TASK INPUTS:
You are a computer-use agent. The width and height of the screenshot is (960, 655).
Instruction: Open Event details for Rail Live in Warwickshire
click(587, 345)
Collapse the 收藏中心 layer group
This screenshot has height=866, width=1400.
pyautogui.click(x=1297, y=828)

EXERCISE DIRECTIONS:
Would you return exactly, and only, the lines beginning at the one with "Instruction: Open Event" and ending at the last line of the listing?

RESULT OF THIS TASK:
Instruction: Open Event details for Rail Live in Warwickshire
click(587, 345)
Collapse the 收藏中心 layer group
This screenshot has height=866, width=1400.
pyautogui.click(x=1297, y=828)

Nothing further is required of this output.